There were 240 households, out of which 36.7% had children under the age of 18 living with them, 51.7% were married couples living together, 12.9% had a female householder with no husband present, and 30.0% were non-families. 22.9% of all households were made up of individuals, and 8.8% had someone living alone who was 65 years of age or older. The average household size was 2.68 and the average family size was 3.18.

In the city, the population was spread out, with 29.1% under the age of 18, 9.5% from 18 to 24, 26.2% from 25 to 44, 22.8% from 45 to 64, and 12.5% who were 65 years of age or older. The median age was 35 years. For every 100 females, there were 99.4 males. For every 100 females age 18 and over, there were 91.3 males.

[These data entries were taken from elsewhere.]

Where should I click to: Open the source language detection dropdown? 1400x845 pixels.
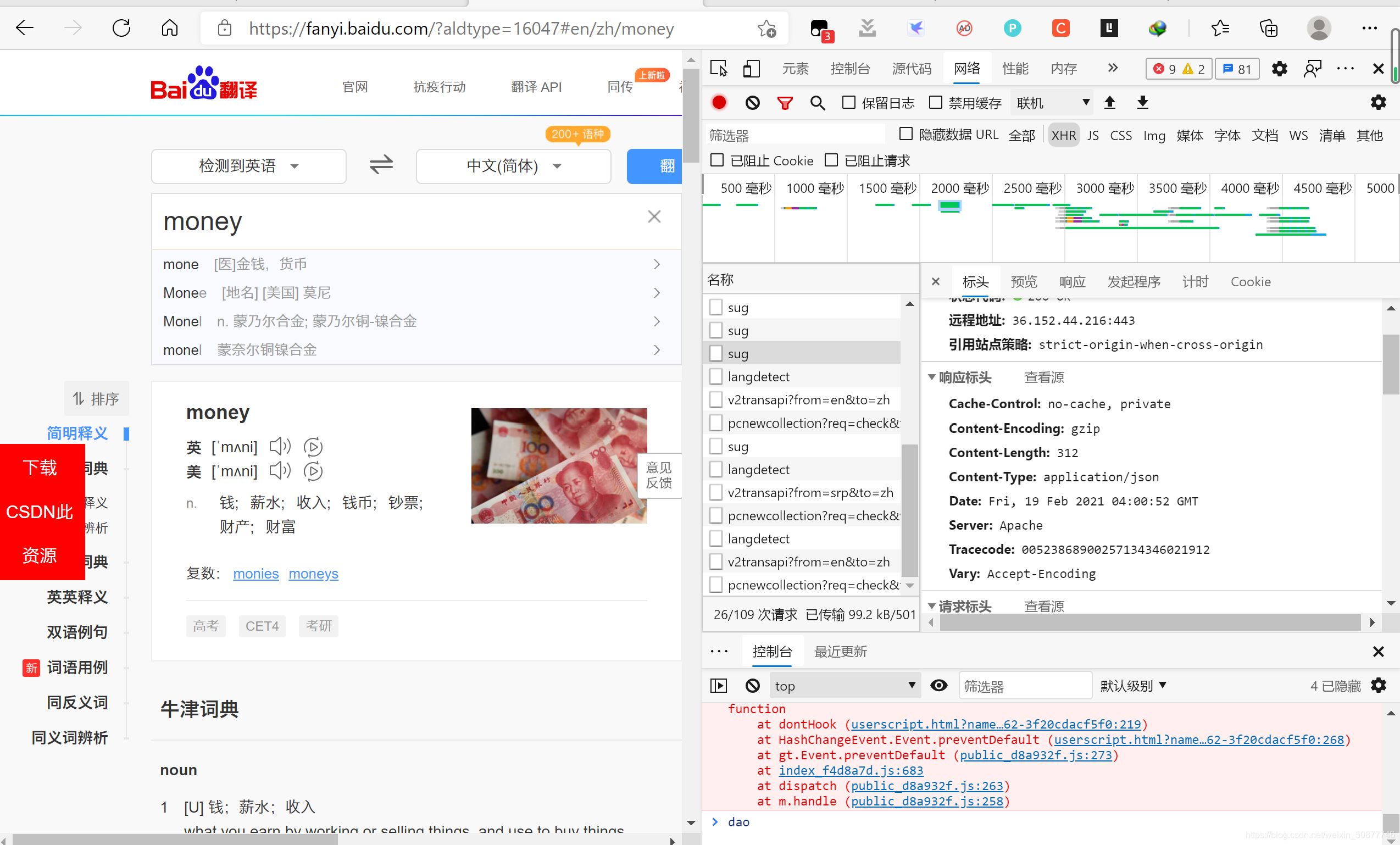(x=248, y=165)
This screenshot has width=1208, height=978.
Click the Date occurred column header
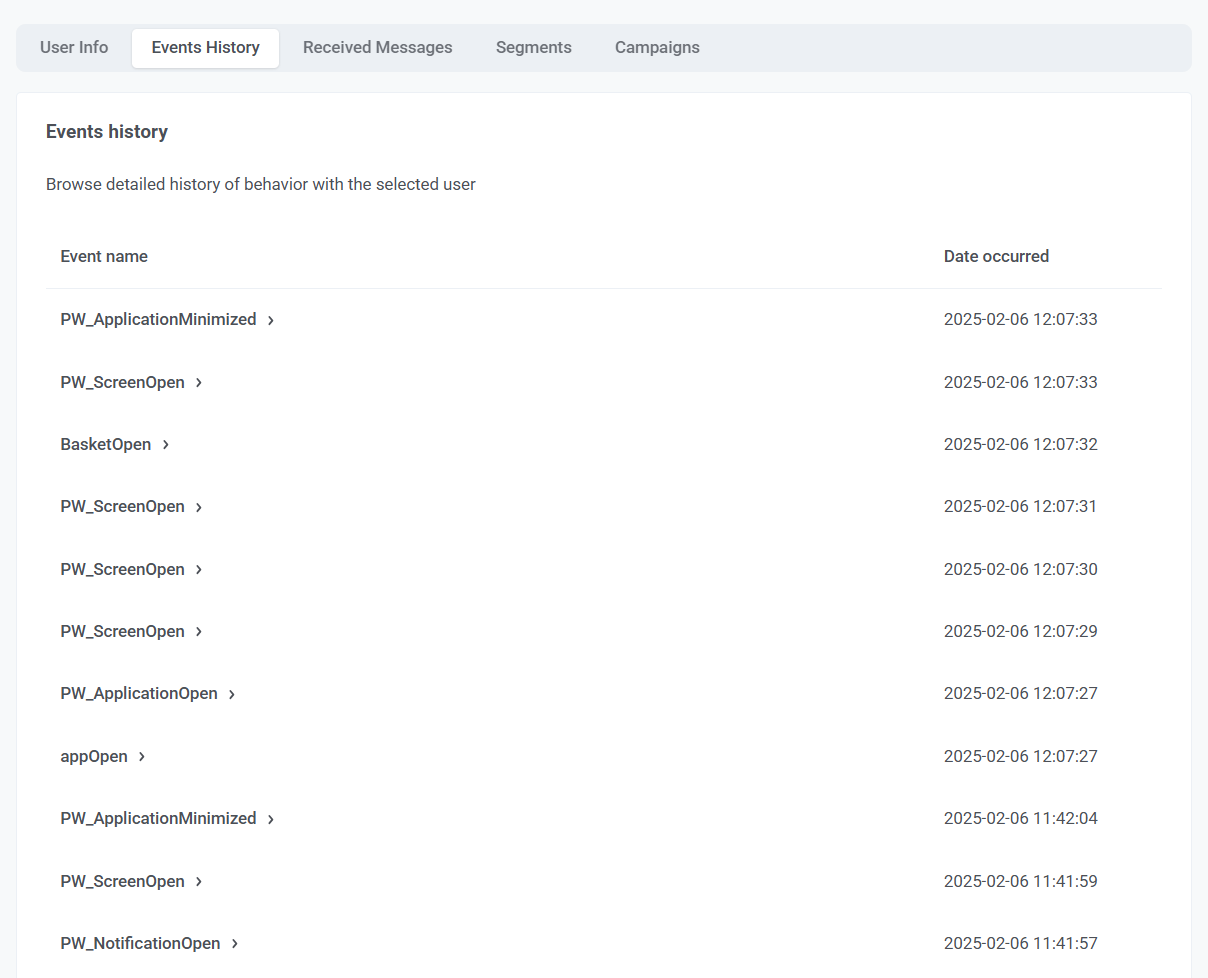tap(996, 257)
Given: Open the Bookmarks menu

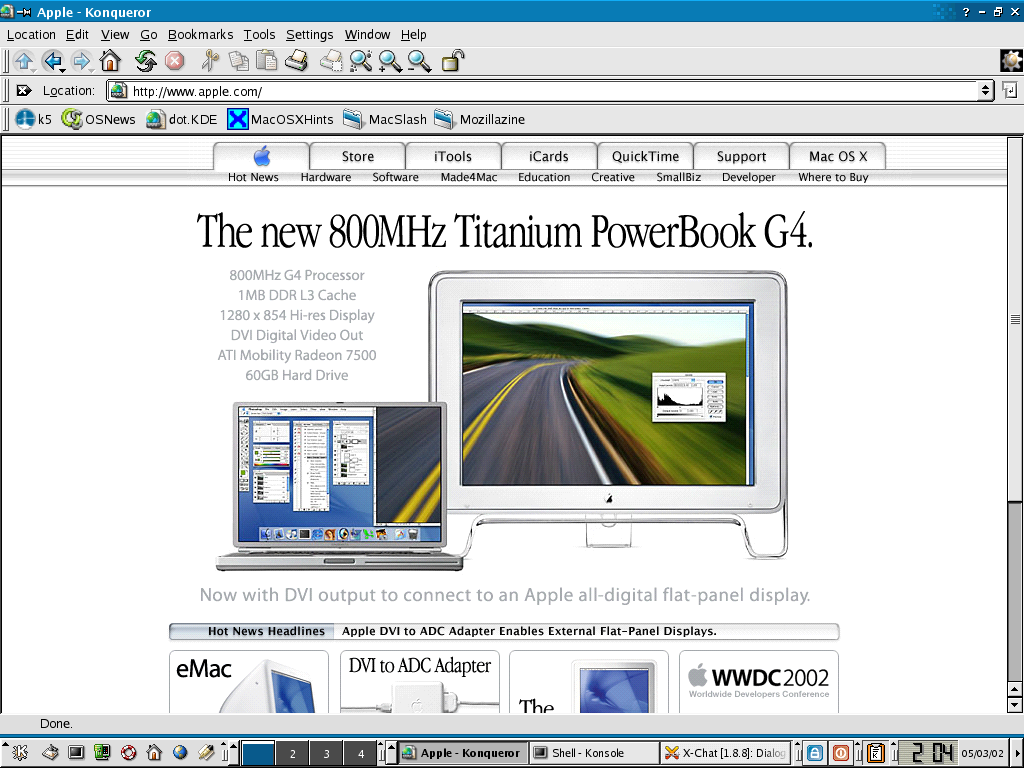Looking at the screenshot, I should tap(200, 35).
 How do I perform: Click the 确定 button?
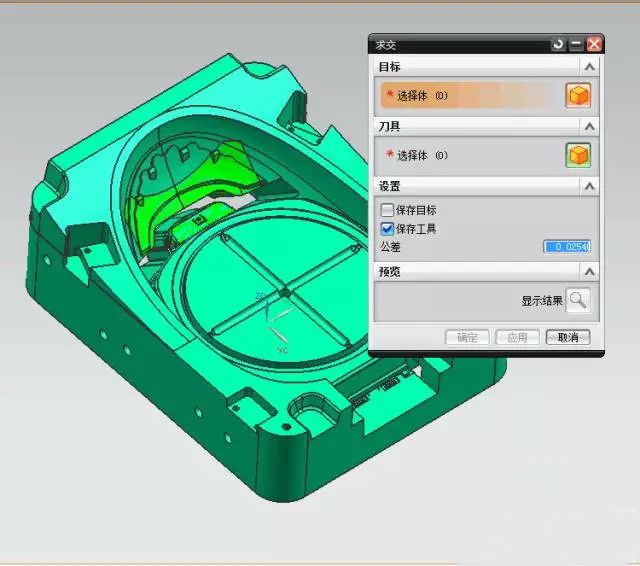pyautogui.click(x=467, y=337)
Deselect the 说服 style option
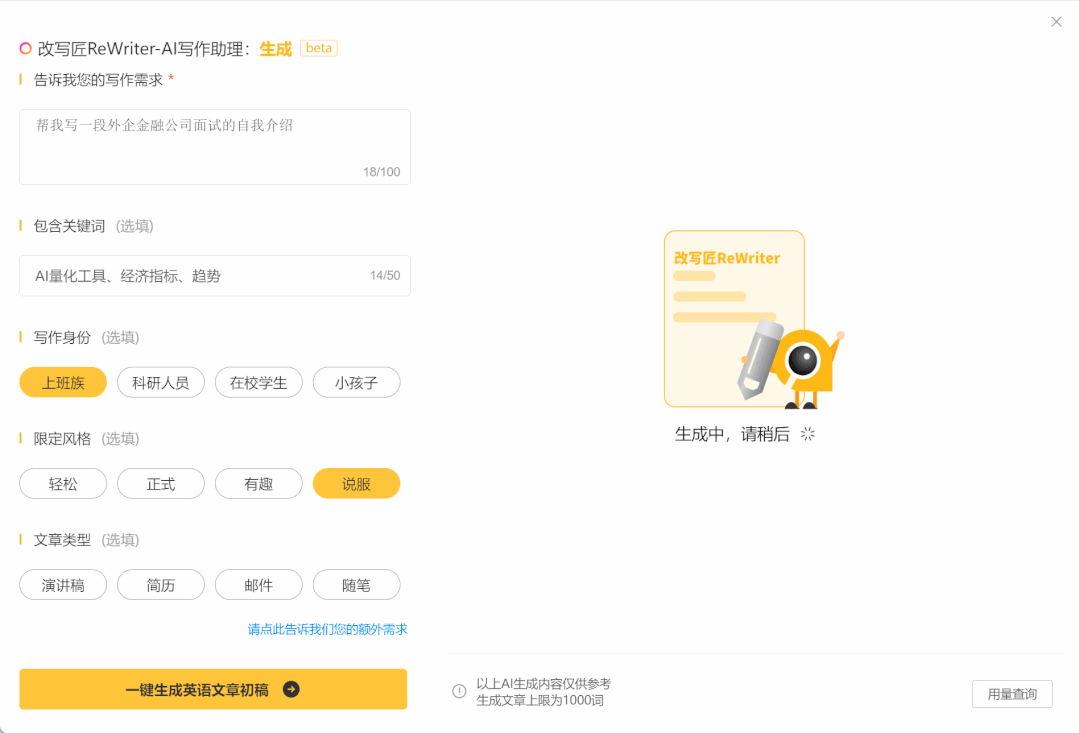This screenshot has width=1079, height=733. click(356, 483)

The median income for a household in the city was $34,464, and the median income for a family was $35,833. Males had a median income of $31,125 versus $20,250 for females. The per capita income for the city was $15,879. About 8.9% of families and 15.4% of the population were below the poverty line, including 24.2% of those under age 18 and 11.8% of those age 65 or over.